I want to test speculative decoding with Qwen3.5-27B-FB8. The only way that works for me is {“method”: “mtp”, “num_speculative_tokens”:1} . Increasing num_speculative_tokens to 2 results in error. Is that expected?
Looking at eagle it appears that one needs special eagle models for it to work. The links from documentation pointing to redhat and some other collection don’t have anything for Qwen3.5. The only model I could find is for Qwen-9B. Does it mean that currently it’s not possible to use eaglefor my model?

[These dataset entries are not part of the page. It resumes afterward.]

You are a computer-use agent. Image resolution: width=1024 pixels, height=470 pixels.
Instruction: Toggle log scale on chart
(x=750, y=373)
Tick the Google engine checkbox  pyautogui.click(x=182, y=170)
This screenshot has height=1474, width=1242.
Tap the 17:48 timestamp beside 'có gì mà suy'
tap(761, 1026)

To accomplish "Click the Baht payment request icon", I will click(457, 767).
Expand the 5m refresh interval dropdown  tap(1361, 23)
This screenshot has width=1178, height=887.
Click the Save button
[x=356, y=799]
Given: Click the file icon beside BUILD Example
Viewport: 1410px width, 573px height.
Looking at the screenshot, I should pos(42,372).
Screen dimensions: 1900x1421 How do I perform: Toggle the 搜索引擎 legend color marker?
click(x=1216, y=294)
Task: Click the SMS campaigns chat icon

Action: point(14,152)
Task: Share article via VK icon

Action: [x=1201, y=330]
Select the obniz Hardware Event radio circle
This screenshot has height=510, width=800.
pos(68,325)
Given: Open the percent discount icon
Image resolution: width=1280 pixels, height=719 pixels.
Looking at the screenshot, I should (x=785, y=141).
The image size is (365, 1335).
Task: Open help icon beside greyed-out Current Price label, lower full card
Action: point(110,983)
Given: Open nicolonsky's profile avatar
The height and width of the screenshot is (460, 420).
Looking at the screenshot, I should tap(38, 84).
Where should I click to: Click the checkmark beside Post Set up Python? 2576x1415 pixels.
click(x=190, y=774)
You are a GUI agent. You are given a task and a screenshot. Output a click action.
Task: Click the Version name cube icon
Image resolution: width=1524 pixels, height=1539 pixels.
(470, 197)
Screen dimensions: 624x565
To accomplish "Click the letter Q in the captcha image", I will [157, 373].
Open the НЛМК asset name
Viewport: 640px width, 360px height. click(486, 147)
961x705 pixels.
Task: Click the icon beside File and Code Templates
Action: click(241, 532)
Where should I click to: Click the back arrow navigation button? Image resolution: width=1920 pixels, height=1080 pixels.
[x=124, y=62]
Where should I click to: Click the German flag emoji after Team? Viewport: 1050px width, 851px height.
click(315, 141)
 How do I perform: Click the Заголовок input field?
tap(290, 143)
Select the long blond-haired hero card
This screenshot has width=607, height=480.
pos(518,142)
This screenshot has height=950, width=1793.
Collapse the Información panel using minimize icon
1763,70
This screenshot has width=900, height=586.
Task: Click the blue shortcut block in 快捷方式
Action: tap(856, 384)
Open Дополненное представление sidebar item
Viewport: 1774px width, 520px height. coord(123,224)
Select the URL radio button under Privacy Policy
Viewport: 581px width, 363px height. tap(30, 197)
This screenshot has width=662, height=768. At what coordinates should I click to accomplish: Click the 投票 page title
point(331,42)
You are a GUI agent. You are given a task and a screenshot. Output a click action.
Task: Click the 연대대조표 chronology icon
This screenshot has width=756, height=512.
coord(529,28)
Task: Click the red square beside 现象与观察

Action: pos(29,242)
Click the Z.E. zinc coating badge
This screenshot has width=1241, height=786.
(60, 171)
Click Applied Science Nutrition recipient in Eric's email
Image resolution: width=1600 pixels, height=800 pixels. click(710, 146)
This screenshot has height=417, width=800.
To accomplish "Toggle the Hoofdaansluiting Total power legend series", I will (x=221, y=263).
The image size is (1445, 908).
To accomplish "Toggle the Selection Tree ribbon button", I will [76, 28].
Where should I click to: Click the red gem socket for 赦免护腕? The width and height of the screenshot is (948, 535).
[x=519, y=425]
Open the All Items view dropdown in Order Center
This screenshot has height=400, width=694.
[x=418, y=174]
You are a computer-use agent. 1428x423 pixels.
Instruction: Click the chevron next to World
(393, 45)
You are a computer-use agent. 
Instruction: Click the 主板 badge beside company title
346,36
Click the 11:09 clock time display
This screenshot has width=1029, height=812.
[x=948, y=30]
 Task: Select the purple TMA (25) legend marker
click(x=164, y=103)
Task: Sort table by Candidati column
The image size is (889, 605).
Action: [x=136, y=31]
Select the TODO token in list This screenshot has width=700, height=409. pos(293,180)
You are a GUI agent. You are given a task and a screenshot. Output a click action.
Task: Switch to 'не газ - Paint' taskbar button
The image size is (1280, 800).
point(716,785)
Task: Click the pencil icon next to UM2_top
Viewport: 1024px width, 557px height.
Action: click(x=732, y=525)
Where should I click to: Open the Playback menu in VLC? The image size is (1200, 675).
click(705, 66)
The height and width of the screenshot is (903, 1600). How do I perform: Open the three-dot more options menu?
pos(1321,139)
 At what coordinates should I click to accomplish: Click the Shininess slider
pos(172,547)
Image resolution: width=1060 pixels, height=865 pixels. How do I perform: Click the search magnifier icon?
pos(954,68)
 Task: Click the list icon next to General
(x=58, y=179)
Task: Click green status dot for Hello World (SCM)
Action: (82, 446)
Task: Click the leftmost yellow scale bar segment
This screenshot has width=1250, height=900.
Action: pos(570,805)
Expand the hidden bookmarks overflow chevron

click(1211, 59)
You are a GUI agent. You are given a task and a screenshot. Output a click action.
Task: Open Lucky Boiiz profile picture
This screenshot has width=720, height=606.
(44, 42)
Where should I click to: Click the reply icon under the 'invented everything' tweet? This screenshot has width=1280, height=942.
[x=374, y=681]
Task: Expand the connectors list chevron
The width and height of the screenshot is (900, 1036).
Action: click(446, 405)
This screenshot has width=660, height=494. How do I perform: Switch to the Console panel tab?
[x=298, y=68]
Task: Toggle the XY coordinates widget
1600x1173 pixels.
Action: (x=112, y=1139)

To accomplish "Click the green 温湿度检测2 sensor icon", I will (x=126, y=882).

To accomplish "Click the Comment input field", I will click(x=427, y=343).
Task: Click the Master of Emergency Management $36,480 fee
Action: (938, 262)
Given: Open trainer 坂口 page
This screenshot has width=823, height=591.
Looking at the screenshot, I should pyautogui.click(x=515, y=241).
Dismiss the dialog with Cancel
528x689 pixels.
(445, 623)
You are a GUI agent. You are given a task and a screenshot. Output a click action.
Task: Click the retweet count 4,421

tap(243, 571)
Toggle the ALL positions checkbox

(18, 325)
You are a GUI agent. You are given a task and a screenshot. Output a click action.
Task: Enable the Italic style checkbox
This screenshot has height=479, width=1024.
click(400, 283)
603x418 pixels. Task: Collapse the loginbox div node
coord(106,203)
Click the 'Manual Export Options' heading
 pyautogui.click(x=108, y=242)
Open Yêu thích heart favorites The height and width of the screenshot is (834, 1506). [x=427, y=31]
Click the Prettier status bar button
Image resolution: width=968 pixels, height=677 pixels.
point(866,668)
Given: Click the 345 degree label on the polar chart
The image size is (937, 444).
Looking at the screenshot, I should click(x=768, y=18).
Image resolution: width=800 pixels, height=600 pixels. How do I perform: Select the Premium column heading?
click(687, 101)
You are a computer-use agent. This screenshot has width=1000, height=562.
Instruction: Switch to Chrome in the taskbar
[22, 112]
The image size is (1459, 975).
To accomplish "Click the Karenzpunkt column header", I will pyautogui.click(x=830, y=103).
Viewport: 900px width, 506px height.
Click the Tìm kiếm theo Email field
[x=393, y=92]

Then I tried to use draft model. I tried Qwen-9B and Qwen-4B, however in both cases I got `RuntimeError: The size of tensor a (5120) must match the size of tensor b (4096) at non-singleton dimension 1` or similar error. And I also wasn’t able to find anything resembling a draft model on HF. Does it mean that using draft model is also not possible at the moment? Or is there some other model that could work as draft model?
Does it make sense to test any other methods?
With MTPmy throughput benchmark result went from 120 requests per minute to 140. Which is about 16%. Not bad for adding one config parameter but also not as good as 1.5x to 2x performance gains I saw online. Is that considered to be a good improvement or is there potential to get more?
The command I use to run vllm in a docker container:
Qwen/Qwen3.5-27B-FP8
--port 8000
--enable-auto-tool-choice
--tool-call-parser qwen3_coder
--reasoning-parser qwen3
--enable-prefix-caching
--speculative-config '{"method": "draft_model", "num_speculative_tokens": 5, "model": "Qwen/Qwen3.5-4B"}'